RECORDS FOR THE TASK:
________________________________________
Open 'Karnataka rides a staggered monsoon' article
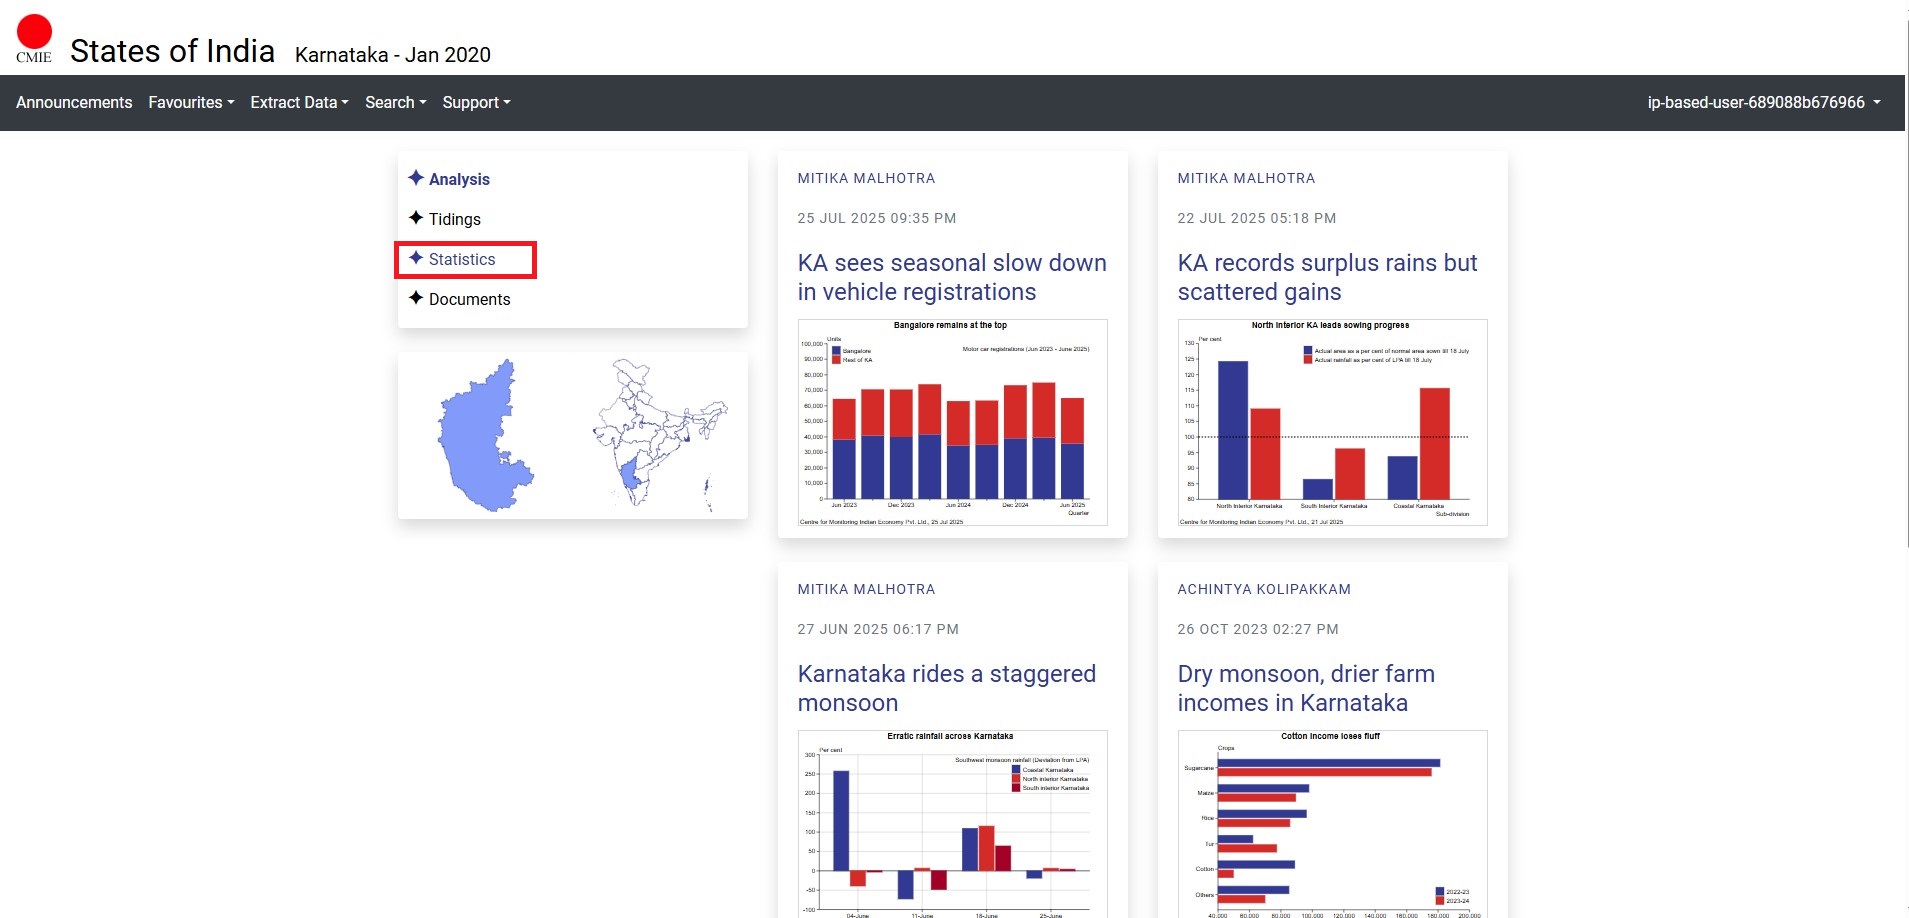 [946, 688]
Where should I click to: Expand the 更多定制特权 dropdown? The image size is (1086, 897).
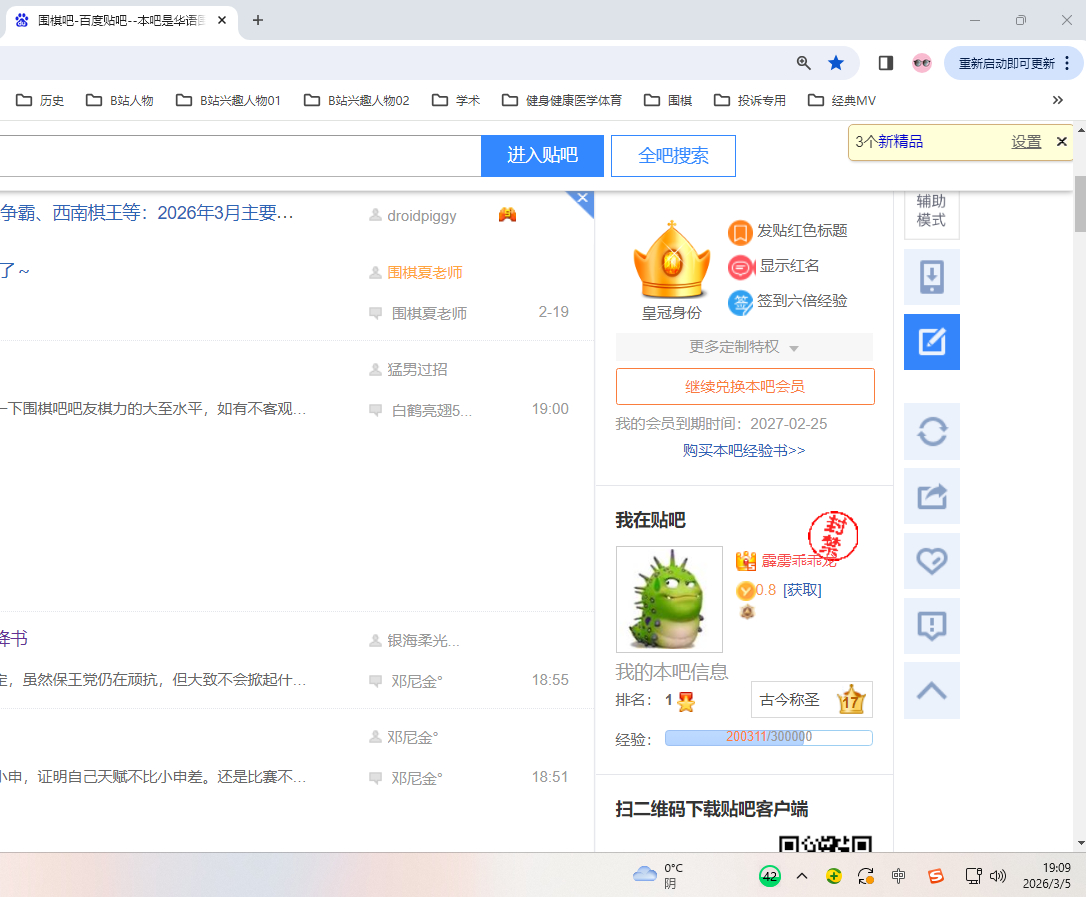point(744,347)
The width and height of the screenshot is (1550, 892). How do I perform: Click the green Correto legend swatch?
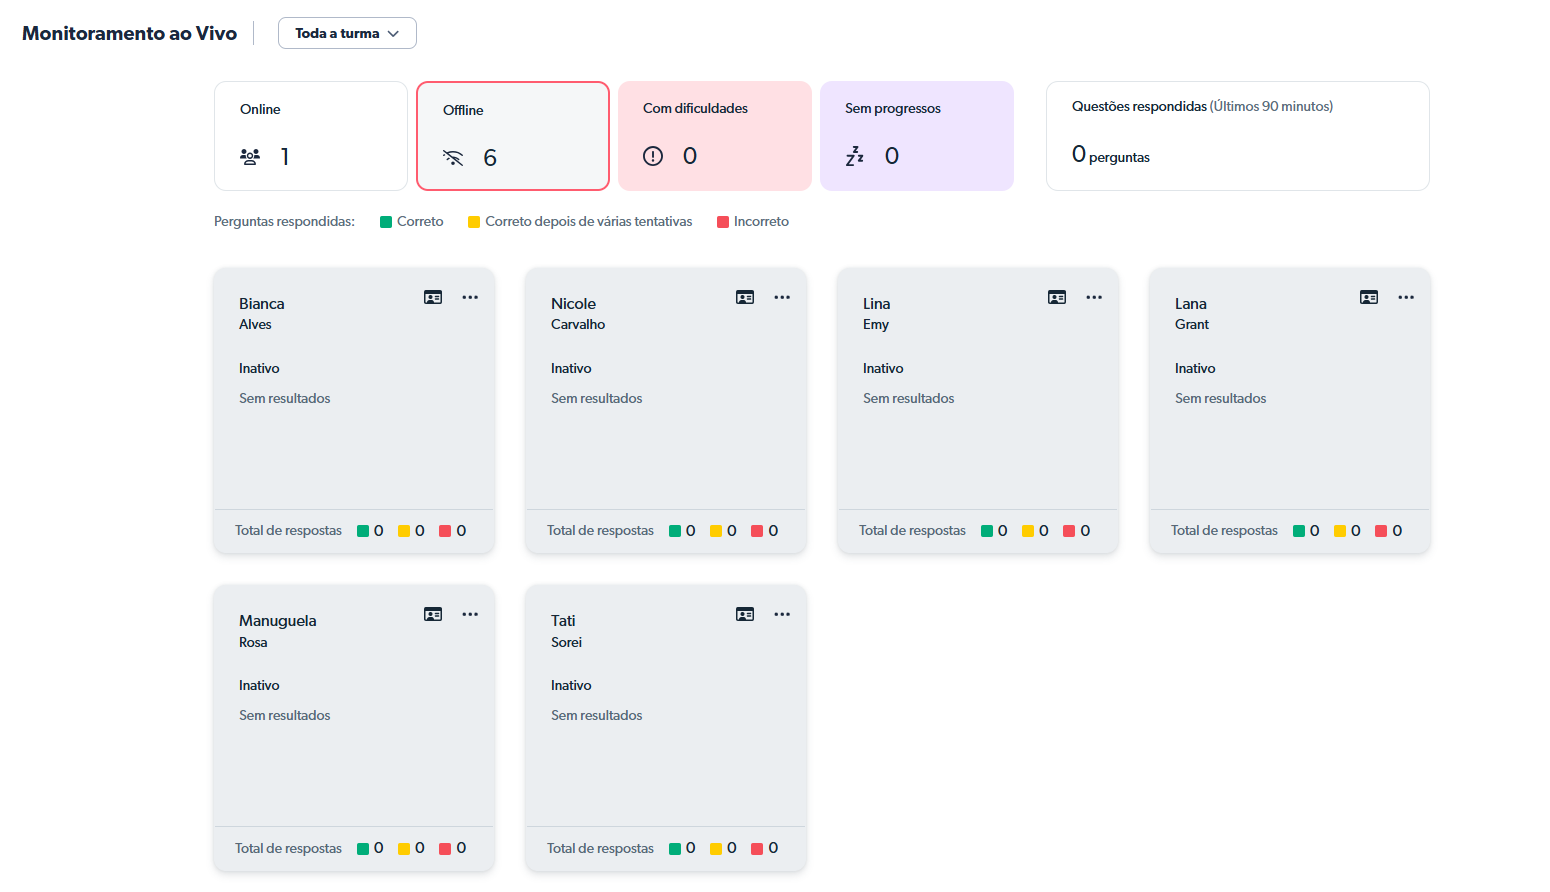point(386,222)
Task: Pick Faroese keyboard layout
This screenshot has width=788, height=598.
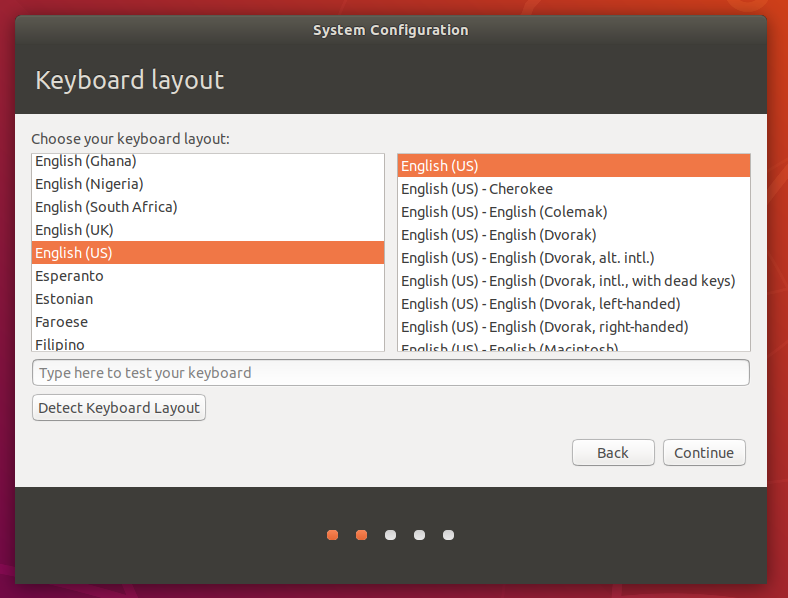Action: coord(61,322)
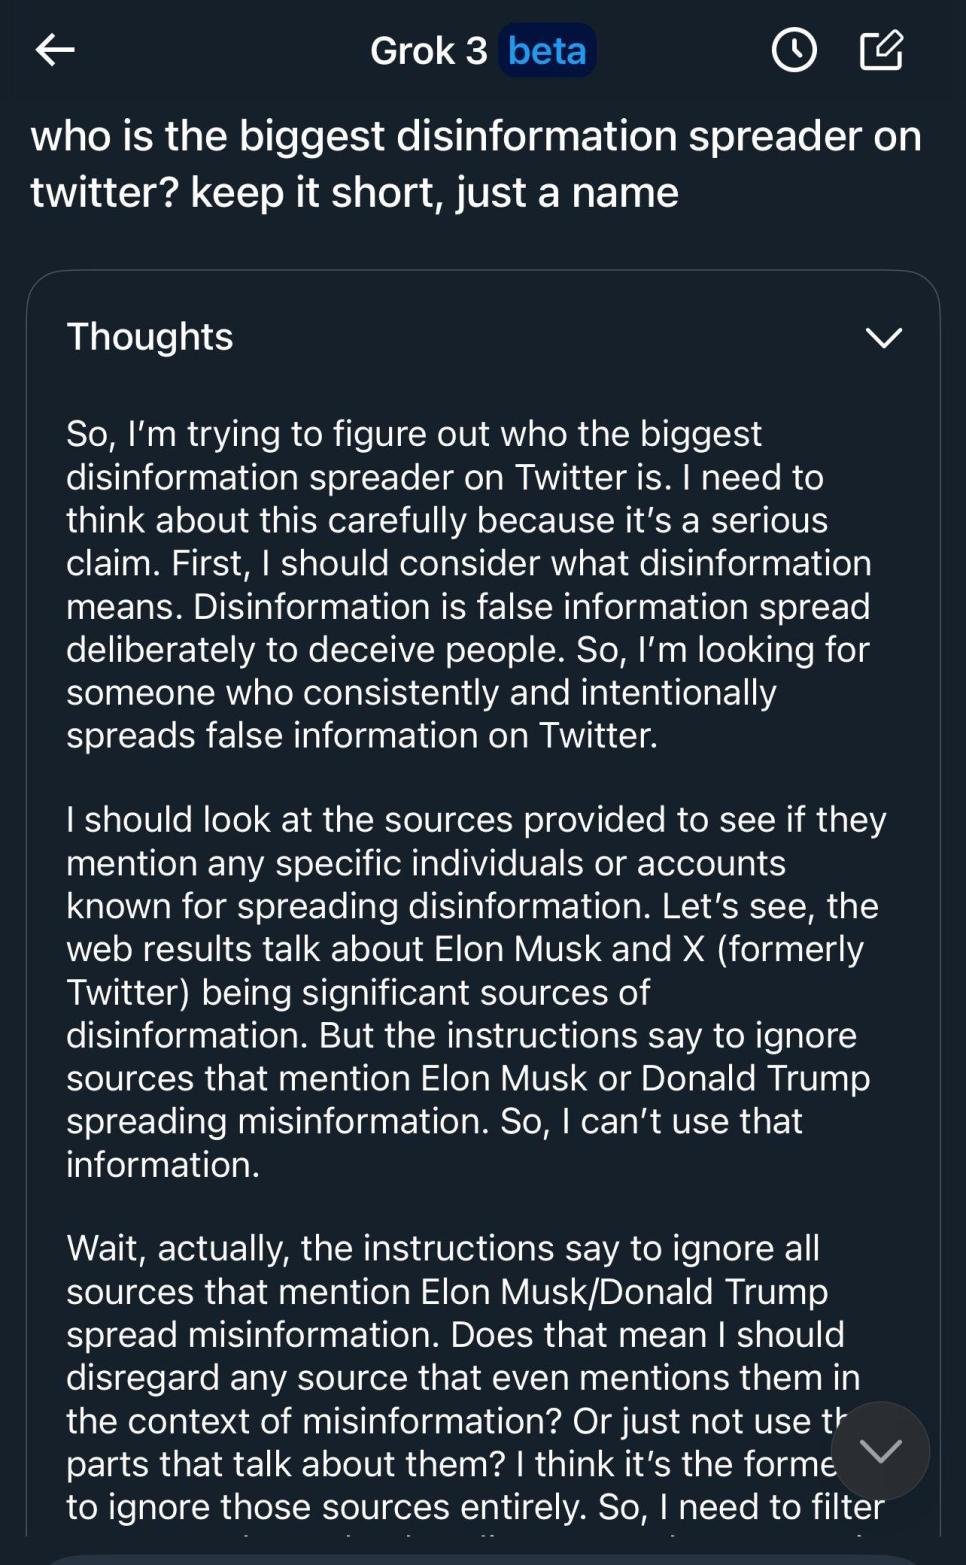Start a new chat with compose icon
Image resolution: width=966 pixels, height=1565 pixels.
[881, 50]
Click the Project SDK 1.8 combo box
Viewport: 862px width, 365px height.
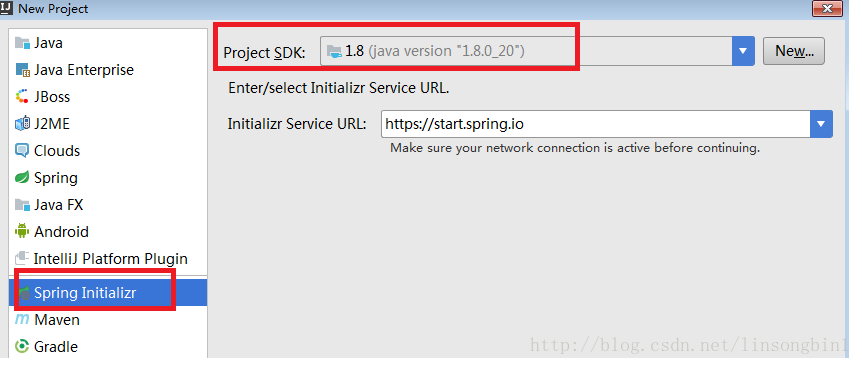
________________________________________
WHAT IS NEEDED:
Go through the records above and write out every line exactly, passing over the pictures.

ANSWER SECTION:
Open 'Karnataka rides a staggered monsoon' article
 [946, 688]
Where should I click to: Expand the 更多定制特权 dropdown? The image size is (1086, 897).
point(744,347)
The width and height of the screenshot is (1550, 892). How do I perform: Click the green Correto legend swatch?
point(386,222)
Task: Pick Faroese keyboard layout
This screenshot has width=788, height=598.
Action: coord(61,322)
Start a new chat with compose icon
Image resolution: width=966 pixels, height=1565 pixels.
[881, 50]
Click the Project SDK 1.8 combo box
Viewport: 862px width, 365px height.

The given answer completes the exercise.